2. Bernhardt Liebermann: The social construction of a health menace. A cautionary tale. 1993
3. Michael L. Marlow: Honestly, Who Else Would Fund Such Research? Econ Journal Watch, 2008
5. Geoffrey C. Kabat: Hyping Health Risks, 2008
6. Alvan Feinstein: Critique - Justice, Science, and the Bad Guys. Toxicologic Pathology, 1992
Competing interests:
None declared
Competing interests: No competing interests
I've seen only one comment reference Diesel Exhaust. Admittedly, one
breathes deeper while walking or exercising out of doors and exposed to
random amounts of diesel exhaust. Diesel exhaust is just as carcinogenic as
tobacco smoke, primary or secondary.
Competing interests:
None declared
Competing interests: No competing interests
Re: Professor Repace has gone quiet
I must admit that, although I regard myself as reasonably
intelligent, I cannot be very clever because most of the statistical stuff
above is beyond me. I mean, I understand that if there are 10 horses in a
race, the probability is 9:1 that one of them will win the race. However,
it is fairly common for 'dead heats' to occur where 2 horses cross the
finishing line so closely together that no difference in position can be
seen. I would suppose that, if one found in reality that the occurrence of
'dead heats' was, say, 1 in 1000, the probability of a 9:1 ratio would
have to be reduced a little. I am not quite sure of my maths, but perhaps
8.999:1 would be correct? But one might go on to ask what is the
probability of a three way dead heat? It must happen occasionally - or
must it? Even if it has never happened in the past, it is still possible,
isn't it? In fact, it is always possible that all 10 horses could be
involved in a 'dead heat'.
As regards Passive Smoking, the statistical problem that arises in my
mind (and I very much stand to be corrected) is this. If we take the
probability of a smoker to be significantly affected by smoking to be
100%, do we see the probability of a passive smoker to be, say, 1%? Or
should that probability be 0.1%? Or even, 0.01%? Or even 0.001%?
Further, in the same way that it is always possible that 10 horses in
a race could possibly cross the finishing line at the same time, is it
right to project a minuscule possible percentage probability by virtue of
some sort of population multiplier to project an actual number of deaths
based on minuscule probabilities?
I must admit that Mr Atherton's sources bother me a little. If it is
true that the sources he quotes are funded by the tobacco industry, then
they may be suspect. But I did not see in Atherton's submission anything
self-contradictory.
In Repace's submission however, I did see a logical inconsistency.
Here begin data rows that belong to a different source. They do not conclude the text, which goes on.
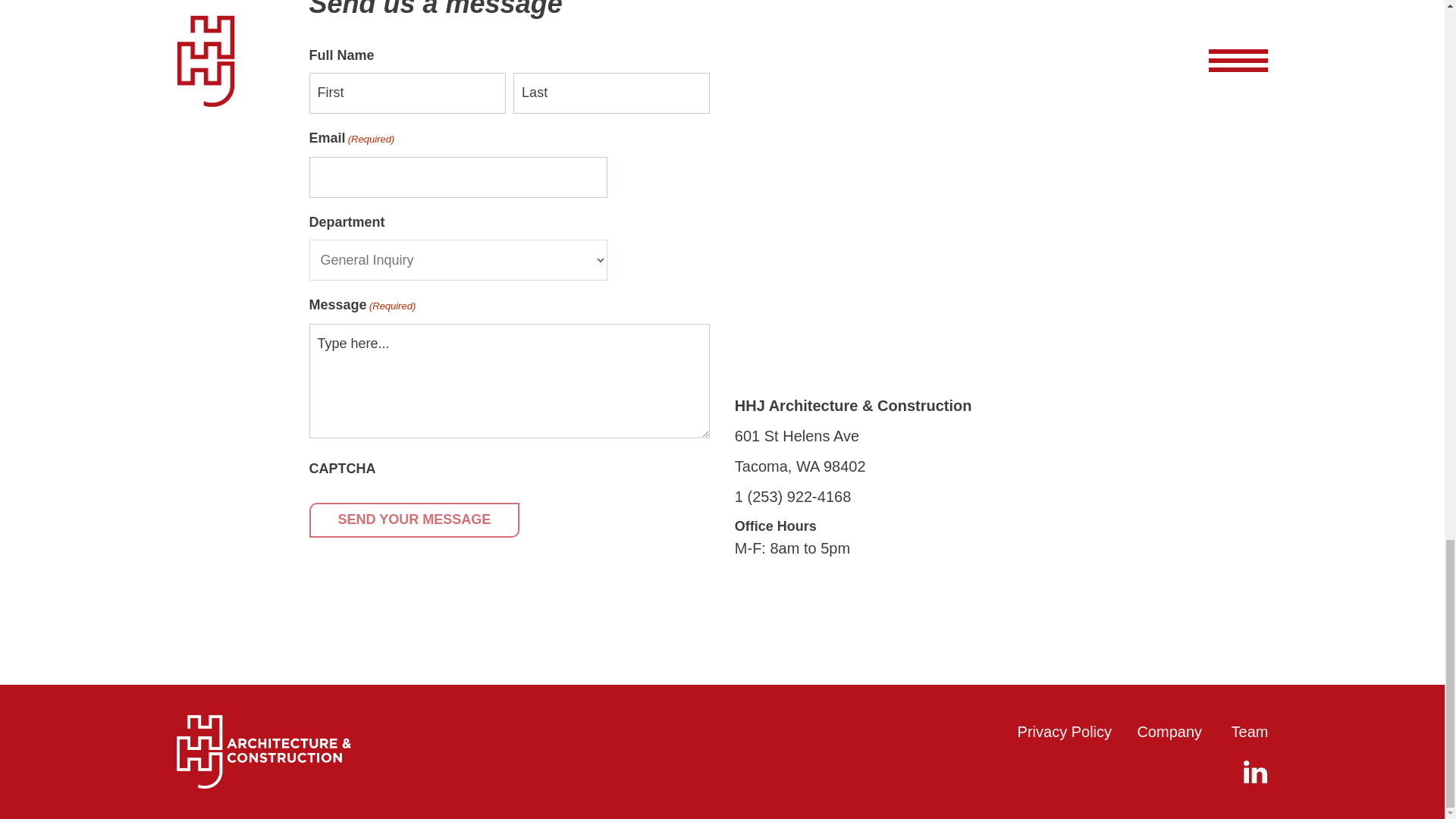
Team (1249, 731)
Send Your Message (413, 520)
Privacy Policy (1064, 731)
HHJ White Logo (263, 751)
Send Your Message (413, 520)
Company (1169, 731)
linkedin (1255, 771)
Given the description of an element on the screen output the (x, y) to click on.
Now, because I am afraid of what I might do to this response if I try
to go back, I will have to try to remember. Did Repace say that the the
incidence of harmful chemicals from tobacco smoke INSIDE enclosed premises
is 2 or 3 orders of magnitudes greater than the incidence OUTSIDE enclosed
premises? Words to that effect.
If we reasonably assume that, in most circumstances, the harmful
incidence (if I may reverse the logic a little) of tobacco smoke OUTSIDE
enclosed premises is unutterably minuscule for all intents and purposes
(bearing in mind the minuscule amount of carcinogenic chemicals in tobacco
smoke anyway), then '2 or 3 orders of magnitude' is still virtually zero.
It follows, therefore, that in Repace's opinion, the incidence of harmful
chemicals resulting from tobacco smoke INSIDE enclosed premises (in
normal, everyday circumstances) is zero, for all intents and purposes
(that is, as regards damage to health).
Repace is a very clever Professor. I am not.